# Pax Workshop
## Pax Layer Basics

Goal: This lab describes the basics for authoring a new Pax layer.

*   Pax is built on top of Flax nn.Module
*   Familiarity with the basics of Flax will help users understand Pax layer
API. See https://flax.readthedocs.io/en/latest/overview.html for Flax basics
*   Pax has some of its roots in Lingvo.

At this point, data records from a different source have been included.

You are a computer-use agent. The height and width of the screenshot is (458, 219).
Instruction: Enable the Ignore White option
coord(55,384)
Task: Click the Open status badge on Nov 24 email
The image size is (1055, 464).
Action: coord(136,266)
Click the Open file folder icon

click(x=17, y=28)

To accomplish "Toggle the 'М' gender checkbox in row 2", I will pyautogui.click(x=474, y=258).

We try to highlight API differences with Lingvo to help Lingvo users to familiarize with the new API

In [None]:
from typing import Optional

import jax
import jax.numpy as jnp
import numpy as np
from praxis import base_layer
from praxis import pax_fiddle
from praxis import py_utils
from praxis import pytypes
from praxis.layers import activations
from pprint import pprint

# Introduce some common alias.
NestedMap = py_utils.NestedMap
WeightInit = base_layer.WeightInit
WeightHParams = base_layer.WeightHParams
LayerTpl = pax_fiddle.Config[base_layer.BaseLayer]
template_field = base_layer.template_field
instance_field = base_layer.instance_field
instantiate = base_layer.instantiate

PARAMS = base_layer.PARAMS
RANDOM = base_layer.RANDOM

## Layer definition

A 'Pax layer' represents an arbitrary function, possibly with trainable parameters.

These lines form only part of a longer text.